Archaeology | Capitals | Corinthian | Corinthian column capital | Artwork profile

White marble h. 50 cm; w. 54 cm Antique artefact (II century AD?) with extensive modern reworking


Report

Corinthian column capital

Corinthian column capital with two crowns of eight acanthus spinosus leaves. The leaves show a flat midrib carved in relief, shadowed by deeply drilled grooves, and the lobes separated by long drop-shaped voids and divided in three spiky points, the latter worked with a central incision which grants them a V-shaped section. The leaves’ contour has not been not fully chiselled out and, especially in the second crown, a layer of plain, uncarved material remains visible behind the leaf itself.

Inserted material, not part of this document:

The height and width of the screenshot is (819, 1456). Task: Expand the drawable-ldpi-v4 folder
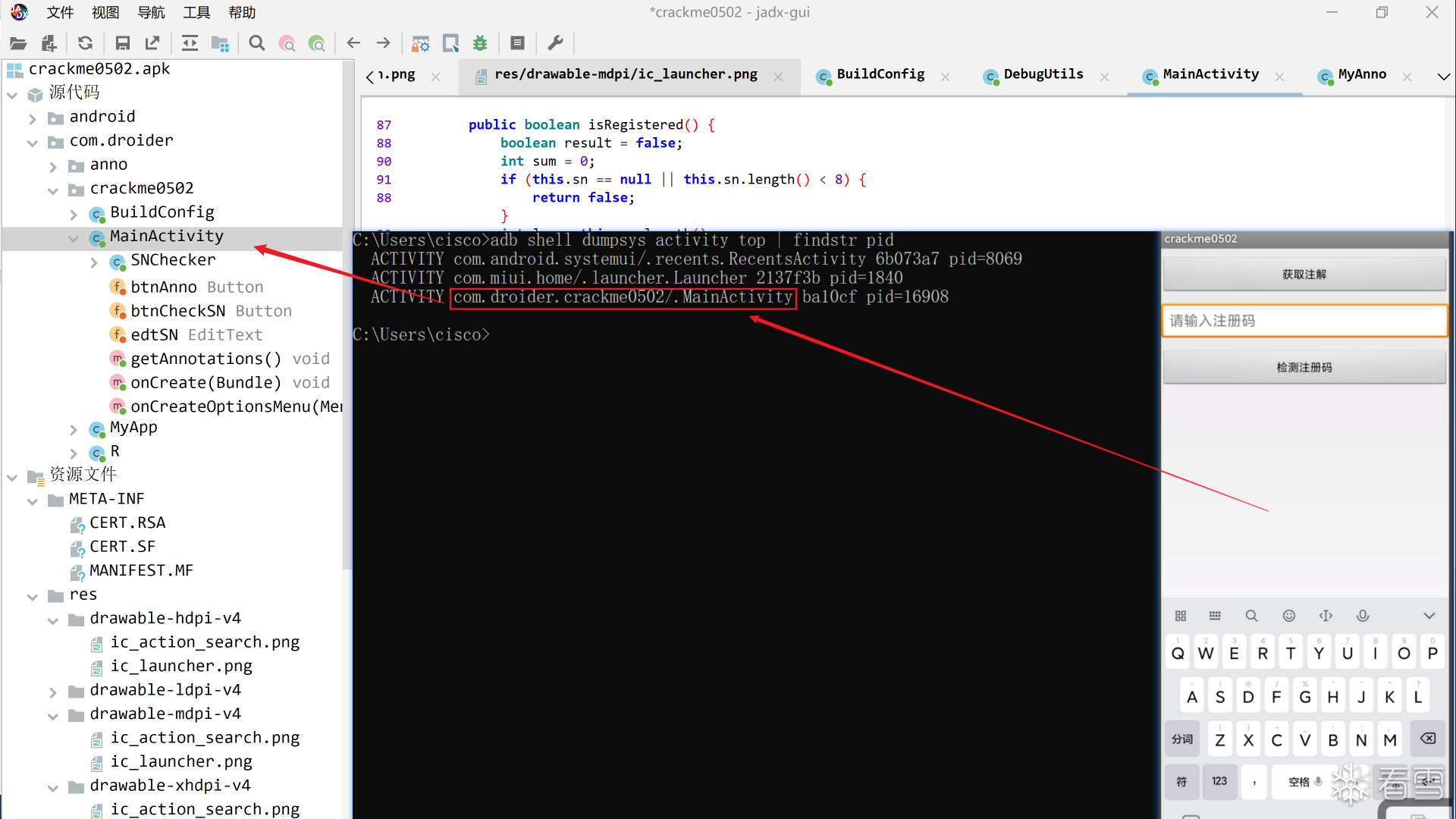pyautogui.click(x=53, y=692)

At either side of the central folia spring the cauliculi which are characterized by different decorations: on one face of the capital they have a thick plain rim and bear cuspidated incisions with spiral pattern, on two sides they are covered by flattened flutings ending in a polilobed rim, while on the fourth face they even differ from one another, with one bearing the same ornament of the previous side and the other a thin plain rim and an equally plain shaft. The volutes and helices are made of a flat strip curling into small coils worked in slight projection; the abacus is moulded with a fillet and a plain fascia, and it is decorated by a flower shown in profile, with long petals springing from a semicircular button; on one side, the flower’s bulk has been severed and on the new surface the date 1662 has been engraved.

On the whole the capital shows a rather crude and schematic handling, with plains deeply divided by means of drilled channels and with a form of abstract shadowing rendered by drilling random holes near some of the lobes’ points. It is a working manner that finds no direct parallel amongst the antique artefacts, and nor does the different ornamentation of the cauliculi, in particular the one consisting of a spiral pattern made of cuspidated incisions. Since the date engraved on side of the abacus testifies of at least one remodelling that took place in modern times, there is then the possibility that the stylistic peculiarities just mentioned may also belong to such period, a possibility that might also give an explanation for the awkward remains of the leaves contour still visible behind the foliage.

Considering the extensive reworking undergone, it is difficult to set the capital in a precise chronological frame, however the general proportions, the dimension and arrangement of both volutes and calyx leaves, still stretched out and harmoniously proportioned, allow us to suppose that the piece was originally carved around the II century AD.